Excerpted records START

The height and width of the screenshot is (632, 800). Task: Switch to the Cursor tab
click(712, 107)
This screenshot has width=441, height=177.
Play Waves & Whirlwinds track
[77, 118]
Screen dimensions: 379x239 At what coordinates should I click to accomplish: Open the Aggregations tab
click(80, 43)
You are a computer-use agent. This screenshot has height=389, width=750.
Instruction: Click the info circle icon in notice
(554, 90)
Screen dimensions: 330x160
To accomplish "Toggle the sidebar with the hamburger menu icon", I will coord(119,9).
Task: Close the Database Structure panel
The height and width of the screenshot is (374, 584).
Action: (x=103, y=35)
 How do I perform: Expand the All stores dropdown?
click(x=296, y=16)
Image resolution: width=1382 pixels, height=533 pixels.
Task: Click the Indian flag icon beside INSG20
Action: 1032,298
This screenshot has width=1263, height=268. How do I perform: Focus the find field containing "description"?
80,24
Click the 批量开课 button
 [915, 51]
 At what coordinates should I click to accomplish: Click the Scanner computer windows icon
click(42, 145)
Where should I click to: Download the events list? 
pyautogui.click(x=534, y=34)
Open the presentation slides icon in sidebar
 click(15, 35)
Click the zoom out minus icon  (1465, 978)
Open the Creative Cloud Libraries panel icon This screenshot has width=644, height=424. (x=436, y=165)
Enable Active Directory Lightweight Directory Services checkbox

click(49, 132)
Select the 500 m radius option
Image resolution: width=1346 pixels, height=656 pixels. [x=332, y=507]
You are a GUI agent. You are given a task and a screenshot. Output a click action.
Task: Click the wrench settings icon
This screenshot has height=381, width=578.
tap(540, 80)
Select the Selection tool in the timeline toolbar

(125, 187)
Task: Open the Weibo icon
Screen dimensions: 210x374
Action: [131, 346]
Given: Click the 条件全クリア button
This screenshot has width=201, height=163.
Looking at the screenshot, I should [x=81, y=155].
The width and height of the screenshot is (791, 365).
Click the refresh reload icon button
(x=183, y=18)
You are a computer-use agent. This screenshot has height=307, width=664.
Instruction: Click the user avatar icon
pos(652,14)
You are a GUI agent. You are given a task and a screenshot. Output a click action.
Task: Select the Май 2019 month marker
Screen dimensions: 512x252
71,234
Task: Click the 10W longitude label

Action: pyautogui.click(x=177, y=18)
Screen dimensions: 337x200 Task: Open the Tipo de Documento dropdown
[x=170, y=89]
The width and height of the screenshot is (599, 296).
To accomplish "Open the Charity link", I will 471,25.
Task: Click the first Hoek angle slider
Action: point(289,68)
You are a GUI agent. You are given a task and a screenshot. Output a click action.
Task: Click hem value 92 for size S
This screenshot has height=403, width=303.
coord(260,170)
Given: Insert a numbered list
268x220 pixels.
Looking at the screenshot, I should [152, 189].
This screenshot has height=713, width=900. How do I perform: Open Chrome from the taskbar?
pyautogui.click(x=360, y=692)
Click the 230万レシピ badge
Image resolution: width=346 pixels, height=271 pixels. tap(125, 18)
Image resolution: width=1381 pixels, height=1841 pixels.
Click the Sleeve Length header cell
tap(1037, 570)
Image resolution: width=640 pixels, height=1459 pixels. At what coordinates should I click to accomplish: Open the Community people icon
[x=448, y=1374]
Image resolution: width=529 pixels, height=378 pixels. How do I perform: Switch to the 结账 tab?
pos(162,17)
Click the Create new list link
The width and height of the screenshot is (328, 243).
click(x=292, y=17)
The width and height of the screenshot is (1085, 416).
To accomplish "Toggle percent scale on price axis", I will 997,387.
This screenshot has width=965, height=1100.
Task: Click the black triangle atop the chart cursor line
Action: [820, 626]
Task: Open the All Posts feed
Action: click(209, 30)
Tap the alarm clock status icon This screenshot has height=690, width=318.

Excerpted records END

**What the task asks**
Each entry should be reproduced in the output exactly.

**Expected output**
The height and width of the screenshot is (632, 800). Task: Switch to the Cursor tab
click(712, 107)
This screenshot has width=441, height=177.
Play Waves & Whirlwinds track
[77, 118]
Screen dimensions: 379x239 At what coordinates should I click to accomplish: Open the Aggregations tab
click(80, 43)
You are a computer-use agent. This screenshot has height=389, width=750.
Instruction: Click the info circle icon in notice
(554, 90)
Screen dimensions: 330x160
To accomplish "Toggle the sidebar with the hamburger menu icon", I will coord(119,9).
Task: Close the Database Structure panel
The height and width of the screenshot is (374, 584).
Action: (x=103, y=35)
 How do I perform: Expand the All stores dropdown?
click(x=296, y=16)
Image resolution: width=1382 pixels, height=533 pixels.
Task: Click the Indian flag icon beside INSG20
Action: 1032,298
This screenshot has width=1263, height=268. How do I perform: Focus the find field containing "description"?
80,24
Click the 批量开课 button
 [915, 51]
 At what coordinates should I click to accomplish: Click the Scanner computer windows icon
click(42, 145)
Where should I click to: Download the events list? 
pyautogui.click(x=534, y=34)
Open the presentation slides icon in sidebar
 click(15, 35)
Click the zoom out minus icon  (1465, 978)
Open the Creative Cloud Libraries panel icon This screenshot has width=644, height=424. (x=436, y=165)
Enable Active Directory Lightweight Directory Services checkbox

click(49, 132)
Select the 500 m radius option
Image resolution: width=1346 pixels, height=656 pixels. [x=332, y=507]
You are a GUI agent. You are given a task and a screenshot. Output a click action.
Task: Click the wrench settings icon
This screenshot has height=381, width=578.
tap(540, 80)
Select the Selection tool in the timeline toolbar

(125, 187)
Task: Open the Weibo icon
Screen dimensions: 210x374
Action: [131, 346]
Given: Click the 条件全クリア button
This screenshot has width=201, height=163.
Looking at the screenshot, I should [x=81, y=155].
The width and height of the screenshot is (791, 365).
Click the refresh reload icon button
(x=183, y=18)
You are a computer-use agent. This screenshot has height=307, width=664.
Instruction: Click the user avatar icon
pos(652,14)
You are a GUI agent. You are given a task and a screenshot. Output a click action.
Task: Select the Май 2019 month marker
Screen dimensions: 512x252
71,234
Task: Click the 10W longitude label

Action: pyautogui.click(x=177, y=18)
Screen dimensions: 337x200 Task: Open the Tipo de Documento dropdown
[x=170, y=89]
The width and height of the screenshot is (599, 296).
To accomplish "Open the Charity link", I will 471,25.
Task: Click the first Hoek angle slider
Action: point(289,68)
You are a GUI agent. You are given a task and a screenshot. Output a click action.
Task: Click hem value 92 for size S
This screenshot has height=403, width=303.
coord(260,170)
Given: Insert a numbered list
268x220 pixels.
Looking at the screenshot, I should [152, 189].
This screenshot has height=713, width=900. How do I perform: Open Chrome from the taskbar?
pyautogui.click(x=360, y=692)
Click the 230万レシピ badge
Image resolution: width=346 pixels, height=271 pixels. tap(125, 18)
Image resolution: width=1381 pixels, height=1841 pixels.
Click the Sleeve Length header cell
tap(1037, 570)
Image resolution: width=640 pixels, height=1459 pixels. At what coordinates should I click to accomplish: Open the Community people icon
[x=448, y=1374]
Image resolution: width=529 pixels, height=378 pixels. How do I perform: Switch to the 结账 tab?
pos(162,17)
Click the Create new list link
The width and height of the screenshot is (328, 243).
click(x=292, y=17)
The width and height of the screenshot is (1085, 416).
To accomplish "Toggle percent scale on price axis", I will 997,387.
This screenshot has width=965, height=1100.
Task: Click the black triangle atop the chart cursor line
Action: [820, 626]
Task: Open the All Posts feed
Action: click(209, 30)
Tap the alarm clock status icon This screenshot has height=690, width=318.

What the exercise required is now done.